Negotiations over the RIFs of 150 headquarters employes at the Housing and Urban Development Department have stalemated, and the Federal Service Impasses Panel has been asked to step in and take a look.

The American Federation of Government Employes has been fighting the RIFs for weeks, contending that HUD is already 400 employes under its personnel ceiling and that the contemplated RIFS are politically inspired and discriminatory and would severely hurt some HUD programs.

But what the negotiations broke down over was how much time union representatives, who also are department employes, could devote to representing their members in the RIF process. The contract allows up to 10 percent of time on the job, and the union says that's not enough.

"The time involved is extraordinary during RIFs," said Greg Holman, an AFGE representative at HUD. "We have to go through 450 personnel actions for 150 RIFS."

HUD officials, however, view the issue as a stalling tactic by the union, and say they'll go ahead with the RIFs on Aug. 19, with or without union approval. "We're concerned that employes get adequate representation, but it's not of such major import as to cause us to cease and desist," said Robert Fagin, acting personnel director. "We can't allow a union to hold up a management need."

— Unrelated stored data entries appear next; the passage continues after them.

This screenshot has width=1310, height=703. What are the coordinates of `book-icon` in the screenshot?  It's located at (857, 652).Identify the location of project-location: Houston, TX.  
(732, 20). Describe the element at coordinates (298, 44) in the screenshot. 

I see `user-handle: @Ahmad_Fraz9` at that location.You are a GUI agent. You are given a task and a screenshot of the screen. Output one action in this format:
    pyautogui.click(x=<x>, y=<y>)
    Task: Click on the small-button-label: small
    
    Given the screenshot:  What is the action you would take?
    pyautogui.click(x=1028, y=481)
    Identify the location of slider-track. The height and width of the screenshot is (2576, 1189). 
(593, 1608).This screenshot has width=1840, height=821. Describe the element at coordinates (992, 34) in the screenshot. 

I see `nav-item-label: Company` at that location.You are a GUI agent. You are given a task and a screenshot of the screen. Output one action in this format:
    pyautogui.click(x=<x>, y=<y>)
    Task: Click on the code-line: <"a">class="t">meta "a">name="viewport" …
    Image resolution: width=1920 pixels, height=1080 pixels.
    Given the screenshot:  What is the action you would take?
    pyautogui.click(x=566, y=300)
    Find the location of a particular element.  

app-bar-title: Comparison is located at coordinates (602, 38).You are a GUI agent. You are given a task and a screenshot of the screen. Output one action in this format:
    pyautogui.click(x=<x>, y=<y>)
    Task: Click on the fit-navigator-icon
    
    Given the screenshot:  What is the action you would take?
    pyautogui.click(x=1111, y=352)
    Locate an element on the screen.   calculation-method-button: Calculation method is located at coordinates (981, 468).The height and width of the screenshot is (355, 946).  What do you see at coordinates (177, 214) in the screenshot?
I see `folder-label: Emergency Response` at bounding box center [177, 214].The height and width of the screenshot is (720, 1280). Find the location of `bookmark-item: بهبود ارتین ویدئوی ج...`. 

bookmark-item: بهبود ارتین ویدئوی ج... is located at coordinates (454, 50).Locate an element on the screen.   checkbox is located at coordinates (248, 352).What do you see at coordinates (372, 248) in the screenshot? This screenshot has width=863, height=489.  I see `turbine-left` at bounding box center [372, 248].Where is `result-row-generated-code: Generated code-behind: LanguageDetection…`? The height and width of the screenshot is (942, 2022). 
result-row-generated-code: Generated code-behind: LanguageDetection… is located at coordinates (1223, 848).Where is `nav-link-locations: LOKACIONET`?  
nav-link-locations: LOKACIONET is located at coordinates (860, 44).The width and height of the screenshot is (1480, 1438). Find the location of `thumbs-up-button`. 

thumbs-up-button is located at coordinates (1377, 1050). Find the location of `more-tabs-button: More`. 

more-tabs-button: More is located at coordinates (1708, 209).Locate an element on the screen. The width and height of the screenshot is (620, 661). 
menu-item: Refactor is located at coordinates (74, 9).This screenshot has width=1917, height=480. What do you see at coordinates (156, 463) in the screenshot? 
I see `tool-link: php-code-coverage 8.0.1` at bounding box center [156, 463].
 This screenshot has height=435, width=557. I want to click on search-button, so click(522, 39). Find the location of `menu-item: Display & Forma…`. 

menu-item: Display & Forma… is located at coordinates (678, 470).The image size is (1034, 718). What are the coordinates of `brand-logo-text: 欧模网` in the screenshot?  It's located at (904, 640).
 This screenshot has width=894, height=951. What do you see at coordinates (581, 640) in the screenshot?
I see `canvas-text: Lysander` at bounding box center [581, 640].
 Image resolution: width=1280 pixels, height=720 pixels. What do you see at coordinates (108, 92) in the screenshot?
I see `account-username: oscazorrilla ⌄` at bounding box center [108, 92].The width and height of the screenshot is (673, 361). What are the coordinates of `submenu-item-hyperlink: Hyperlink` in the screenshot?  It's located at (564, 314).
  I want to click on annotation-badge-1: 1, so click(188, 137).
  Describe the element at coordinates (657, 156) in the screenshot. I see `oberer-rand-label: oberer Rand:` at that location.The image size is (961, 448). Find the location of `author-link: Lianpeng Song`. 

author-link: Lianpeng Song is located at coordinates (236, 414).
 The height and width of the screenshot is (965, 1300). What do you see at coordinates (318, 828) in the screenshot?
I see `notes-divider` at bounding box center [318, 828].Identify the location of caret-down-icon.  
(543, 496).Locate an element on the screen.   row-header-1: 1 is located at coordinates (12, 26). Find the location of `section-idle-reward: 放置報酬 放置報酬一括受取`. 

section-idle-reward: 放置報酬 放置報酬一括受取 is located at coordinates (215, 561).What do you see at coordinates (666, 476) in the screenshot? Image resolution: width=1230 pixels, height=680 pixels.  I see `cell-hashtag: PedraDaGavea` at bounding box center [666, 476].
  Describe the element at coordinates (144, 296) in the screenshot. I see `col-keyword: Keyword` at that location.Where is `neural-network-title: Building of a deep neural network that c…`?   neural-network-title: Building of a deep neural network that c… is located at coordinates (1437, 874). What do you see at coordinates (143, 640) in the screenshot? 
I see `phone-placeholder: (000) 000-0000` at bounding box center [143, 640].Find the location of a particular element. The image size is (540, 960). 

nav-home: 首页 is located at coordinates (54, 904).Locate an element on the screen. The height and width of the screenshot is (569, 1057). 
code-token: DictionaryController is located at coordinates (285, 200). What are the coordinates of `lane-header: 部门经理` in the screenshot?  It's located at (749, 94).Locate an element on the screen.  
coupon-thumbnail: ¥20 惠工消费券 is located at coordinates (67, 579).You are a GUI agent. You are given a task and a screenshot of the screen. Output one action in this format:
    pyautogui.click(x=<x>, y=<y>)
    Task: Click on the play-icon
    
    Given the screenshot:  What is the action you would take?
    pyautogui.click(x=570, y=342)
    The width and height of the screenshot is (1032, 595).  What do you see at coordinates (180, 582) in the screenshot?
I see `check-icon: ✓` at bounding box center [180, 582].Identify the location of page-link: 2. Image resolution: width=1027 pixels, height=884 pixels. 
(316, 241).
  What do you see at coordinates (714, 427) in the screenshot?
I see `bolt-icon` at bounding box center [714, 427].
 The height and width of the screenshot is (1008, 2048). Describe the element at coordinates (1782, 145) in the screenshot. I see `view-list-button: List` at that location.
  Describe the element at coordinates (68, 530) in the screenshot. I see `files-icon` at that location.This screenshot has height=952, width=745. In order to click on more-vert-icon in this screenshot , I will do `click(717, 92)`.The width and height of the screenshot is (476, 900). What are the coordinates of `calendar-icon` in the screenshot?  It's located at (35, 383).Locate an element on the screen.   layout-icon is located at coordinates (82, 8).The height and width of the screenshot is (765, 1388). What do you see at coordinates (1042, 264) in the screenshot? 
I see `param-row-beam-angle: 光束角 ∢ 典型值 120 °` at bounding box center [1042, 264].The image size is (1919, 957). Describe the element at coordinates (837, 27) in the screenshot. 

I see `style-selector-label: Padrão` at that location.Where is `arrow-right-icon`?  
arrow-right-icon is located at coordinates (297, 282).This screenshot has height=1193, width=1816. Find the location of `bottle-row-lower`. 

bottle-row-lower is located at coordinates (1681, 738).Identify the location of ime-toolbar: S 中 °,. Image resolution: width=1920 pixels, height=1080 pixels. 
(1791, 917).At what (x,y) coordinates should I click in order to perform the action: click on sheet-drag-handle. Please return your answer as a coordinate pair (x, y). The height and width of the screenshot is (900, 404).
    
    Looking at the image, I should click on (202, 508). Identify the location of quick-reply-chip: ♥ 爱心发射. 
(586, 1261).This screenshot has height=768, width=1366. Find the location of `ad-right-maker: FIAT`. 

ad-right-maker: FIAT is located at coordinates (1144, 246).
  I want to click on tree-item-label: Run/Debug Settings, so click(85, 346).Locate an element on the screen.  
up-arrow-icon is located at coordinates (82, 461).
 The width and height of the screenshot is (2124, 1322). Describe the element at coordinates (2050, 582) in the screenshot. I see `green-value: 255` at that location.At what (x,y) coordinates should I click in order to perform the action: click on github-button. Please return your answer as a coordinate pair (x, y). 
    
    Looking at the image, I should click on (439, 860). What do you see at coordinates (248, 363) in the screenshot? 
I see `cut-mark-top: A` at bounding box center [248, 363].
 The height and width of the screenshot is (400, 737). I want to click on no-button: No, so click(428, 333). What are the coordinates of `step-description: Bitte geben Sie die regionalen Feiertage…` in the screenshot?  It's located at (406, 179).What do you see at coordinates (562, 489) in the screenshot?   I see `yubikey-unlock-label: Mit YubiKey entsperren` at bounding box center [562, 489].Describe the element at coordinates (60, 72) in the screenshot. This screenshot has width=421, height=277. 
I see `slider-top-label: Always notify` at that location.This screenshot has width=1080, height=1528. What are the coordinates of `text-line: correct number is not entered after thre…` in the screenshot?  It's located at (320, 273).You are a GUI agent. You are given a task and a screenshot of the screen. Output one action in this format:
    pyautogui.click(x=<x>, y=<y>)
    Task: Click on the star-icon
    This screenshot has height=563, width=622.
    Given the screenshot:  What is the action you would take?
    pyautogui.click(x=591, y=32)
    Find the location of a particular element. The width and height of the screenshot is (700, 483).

Meanwhile, the impasses panel, set up in 1970 as the mediator of last resort for federal labor disputes, is investigating at the request of both parties. But time is running out on that end as well.

It takes, on the average, about 30 days for the impasses panel to decide if it will take jurisdiction of a dispute, according to Linda Lafferty, deputy director of the office. But the panel is running out of money and, if supplementary funds are not forthcoming soon, virtually all of its staff will be furloughed for up to 22 days in September.